Wegst has always worked with men in the field, many highly educated who acted forceful with colleagues. “But I always stood my ground when needed,” she says. “I felt that it was important to be able to hold your own and do your part and be looked at not as a lower kind of individual. Some of the places I traveled, it wasn’t the custom for women to do that. I found that very rewarding to myself, that I could be respected. I told them what to do and they would follow my suggestions.”

She came back to Kansas City after her U.N. stint and started her own nuclear medicine company, Diagnostic Technology Consultants, where she works to this day.

On Being Older

“When you think of yourself as being 90, you think about what more you want to accomplish,” she says. “I’m thinking of writing a book because I think I could have a fun book to write. I want to do some more traveling.”

Wegst says she has been exceedingly lucky with her health. She walks her dog for a mile every morning. “I think feeling good is really important and you have to keep going,” she says. “It’s also about your general attitude, which to me is about getting out and being interested in people and what they’re doing.”
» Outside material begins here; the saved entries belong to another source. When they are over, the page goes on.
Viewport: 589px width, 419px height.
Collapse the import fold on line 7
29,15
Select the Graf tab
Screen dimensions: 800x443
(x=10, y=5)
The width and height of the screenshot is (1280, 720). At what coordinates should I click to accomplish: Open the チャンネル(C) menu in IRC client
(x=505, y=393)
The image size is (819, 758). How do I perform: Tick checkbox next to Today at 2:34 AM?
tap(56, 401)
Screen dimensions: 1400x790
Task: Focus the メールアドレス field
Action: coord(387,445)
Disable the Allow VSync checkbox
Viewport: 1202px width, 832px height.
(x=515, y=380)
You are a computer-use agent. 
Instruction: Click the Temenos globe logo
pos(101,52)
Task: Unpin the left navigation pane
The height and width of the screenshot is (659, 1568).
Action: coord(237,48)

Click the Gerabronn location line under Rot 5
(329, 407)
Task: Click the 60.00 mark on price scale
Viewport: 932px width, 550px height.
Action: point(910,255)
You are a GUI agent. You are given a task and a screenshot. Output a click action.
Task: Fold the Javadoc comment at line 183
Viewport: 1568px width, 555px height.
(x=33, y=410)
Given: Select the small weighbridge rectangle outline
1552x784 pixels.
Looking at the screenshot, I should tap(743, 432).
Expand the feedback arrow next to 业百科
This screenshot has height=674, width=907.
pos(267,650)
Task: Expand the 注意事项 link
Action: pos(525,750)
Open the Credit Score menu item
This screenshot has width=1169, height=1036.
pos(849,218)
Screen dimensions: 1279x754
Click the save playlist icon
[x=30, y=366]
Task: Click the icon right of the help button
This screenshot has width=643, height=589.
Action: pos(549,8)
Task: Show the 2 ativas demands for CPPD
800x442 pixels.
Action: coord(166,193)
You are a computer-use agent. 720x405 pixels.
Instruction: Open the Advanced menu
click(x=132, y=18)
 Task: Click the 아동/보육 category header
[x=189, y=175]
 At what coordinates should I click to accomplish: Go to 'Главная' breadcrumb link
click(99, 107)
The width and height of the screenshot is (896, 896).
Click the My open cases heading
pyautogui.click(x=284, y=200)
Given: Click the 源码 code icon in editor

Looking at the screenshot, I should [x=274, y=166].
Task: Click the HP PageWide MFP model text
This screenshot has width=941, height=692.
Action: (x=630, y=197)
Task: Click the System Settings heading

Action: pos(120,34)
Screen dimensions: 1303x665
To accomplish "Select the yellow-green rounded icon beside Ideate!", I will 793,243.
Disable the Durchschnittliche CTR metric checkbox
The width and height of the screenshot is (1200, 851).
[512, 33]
Being older and just joining the 90-plus crowd has created a moment of reflection for Wegst. “I think we (elders) have a lot of wisdom,” she says. “I think a lot of times people downgrade what you could offer them because they think you’re old and, well, that’s it. You’re old. I don’t get treated that way very often. I think you should respect older people and listen to them because I think they have a lot to tell you. You have to keep doing things. If you just sit and ignore everything, you’re not going to be relevant.” 

 “I think maybe people are more hesitant today to just jump in and do things, and I think that’s a mistake.”

“I think we (elders) have a lot of wisdom.”